How Jeremy and Rajat Got Justin Theroux to Commit to the Bit
Few people today are committing to the bit at the level of Jeremy Levick and Rajat Suresh. The New York comedy duo is responsible for some of the finest satires of the cultural conversation, whether riffing on the Shane Gillis podcast appearance that got him fired from Saturday Night Live, a conservative lecturer destroying a SJW college student, or Joe Rogan—via a 12-hour podcast with Tim Heidecker.
Ahead of the Oscars last week, Levick, 28, and Suresh, 27, dropped a new video that shows just how far that commitment goes. Enter: The Hollywood Recorder, a 54-minute-long parody in the style of The Hollywood Reporter’s venerable actors roundtable. For the unfamiliar, the actual segments consist of the year’s hottest actors discussing their careers, roles, and processes with a mixture of deep solemnity and self-effacing jokes.
In the Hollywood Recorder version, Levick and Suresh, along with Vince Edgehill, Stu Li, Stephen Cofield, and moderator Colin Stokes—and, uh, Justin Theroux—straight-facedly discuss their processes, try to top each other with fake charitable endeavors, and bemoan missed opportunities, all in pitch-perfect tone. (“I know you’ve been working on Broccoli: Live!” “I will be playing the cheese that goes all over the broccoli … it’s a very intense role.”) There’s a whole bit within the bit about Theroux starring in a fake awards bait historical biopic directed by Ron Howard called MLK’s Dresser—about a fake tailor who dressed Martin Luther King Jr.—for which they shot actual footage.
Anyway, just watch it here:
So how did Levick and Suresh pull this one off? And how did they get Justin Theroux involved?

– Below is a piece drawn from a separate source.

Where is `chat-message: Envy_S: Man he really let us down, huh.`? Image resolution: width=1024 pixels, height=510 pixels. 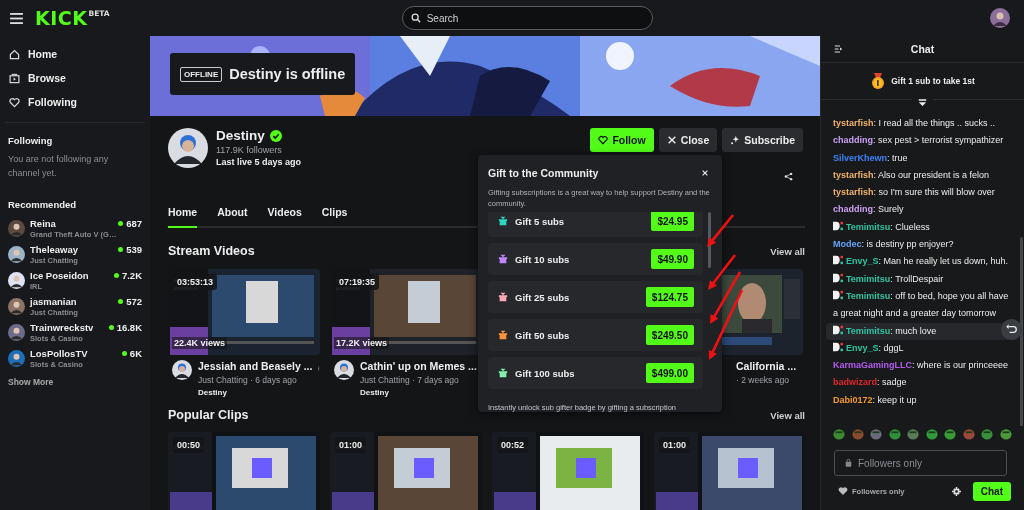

Levick told me in an email that he and Suresh were initially planning to film a video with the two of them doing a version of Variety’s Actors-on Actors conversation after Suresh had a bit part on Severance.
“We’d briefly considered doing one in the style of The Hollywood Reporter‘s roundtable series, but nixed it because it would be logistically difficult to pull off,” Levick said. “Then when our producer Harris Mayersohn and director Johnny Frohman got involved, they pushed us in that direction. I think it was the right decision, because having eight people there was fun and it allowed us to tackle a greater variety of topics, such as broccoli.”
“We also now own a big tabletop. If anyone wants to buy it for $1,000 please contact us,” Suresh said.
“As I said in my Facebook Marketplace posting, it’s 8′ diameter round table in Maple plywood/MDF, 1.5″ thickness with maple edgebanding. Table separates in two parts, assembles on site with screws from the bottom,” Levick added.
“Again, it’s not a table. It’s just the top. It functionally serves no purpose whatsoever. It’s $1,000,” Suresh continued.
The final sketch ended up being a mixture of written and improvised material. When asked whether this was inspired by any particular roundtable exchanges, Levick said he noticed a few recurring themes in all of them.
“Every [roundtable interview] starts with the moderator jumping right in with a hard question, and one of them making a joke like ‘Whoa. Guess we’re jumping into the deep end!,’” he said. “The roundtable content I revisit the most, though, is the 60-second motivational clips that get shared on TikTok, IG reels, and YouTube shorts. It’s usually an actor saying something mundane about working hard but there’s emotional music underneath that makes it feel like a dramatic speech. For example, there’s one of Tom Hanks saying ‘this too shall pass’ and Jamie Foxx nodding and going ‘right’ and it has 6 million views.”
As for Theroux, they were connected by mutual friend Dave McCary (aka Mr. Emma Stone). Suresh said that “MLK’s Dresser was Justin’s idea but it wasn’t until midway into editing that we had the thought to make it into a cutaway.”
Justin Theroux, when asked to comment, told me in an email that, “I was so grateful to be invited to talk about my craft and a story I am so passionate about. As for my Film ‘MLK’s Dresser,’ it was an honour to tell the real fake story of this towering fictional man who shared such a special fake story with the real Martin Luther King Jr. Had he existed, the impact he could have had on the Civil Rights movement is staggering. I could go on of course but am currently away shooting the sequel ‘MLK’s Dresser: A Stitch in Time.’ I hope GQ editorial might find a few columns to spare closer to its release.”